Österreich hat damit den Eindruck vermittelt, dass auch die Länder über jeden Zweifel erhabene Schuldner seien und sich über die dadurch erzielbaren niedrigen Finanzierungskosten gefreut. „Mündelsicher“ waren die landesgarantierten Papiere obendrein. Es wird spannend sein zu sehen, wie sich die Entscheidungsträger verhalten werden, wenn jetzt dieser Anspruch eingefordert wird. Die ganze Schuld nur in Kärnten zu sehen, hat schon die Griss-Kommission als zu einfach dargestellt. Nicht erst bei der Verstaatlichung zeigte sich das unprofessionelle Vorgehen. Organe und Behörden des Bundes waren schon Jahre vorher über Vorkommisse bei der Hypo Alpe Adria alarmiert und gewarnt, schritten aber dennoch kaum ein. Und jetzt die Schuld ganz allein den Kärntnern zuzuschieben scheint eine zu einfache Problembewältigung. Auch aus diesem Grund täte der Bund gut daran, zu einer vernünftigen Lösung auch finanziell beizusteuern.
Was wäre eine vernünftige Lösung im Endspiel?
Das Eingeständnis, dass das Spiel mit brute force nicht zu gewinnen ist, zumindest ein Remis auszurufen und sich vom Schachtisch an den Verhandlungstisch zu setzen.

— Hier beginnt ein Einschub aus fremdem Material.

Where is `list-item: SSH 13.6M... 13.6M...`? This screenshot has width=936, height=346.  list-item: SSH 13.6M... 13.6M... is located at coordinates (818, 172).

Aber vielleicht wird ja gar nicht Schach gespielt, sondern nur hoch gepokert.
Tibor Fabian, Rechtsanwalt
Dr. Tibor Fabian ist Partner der Binder Grösswang Rechtsanwälte GmbH, die im HETA-Komplex gemeinsam mit einer internationalen Großkanzlei eine Gruppe von nicht nachrangigen Gläubigern vertritt. Dieser Beitrag stellt seine persönliche Meinung dar und stützt sich ausschließlich auf öffentlich zugängliche Quellen.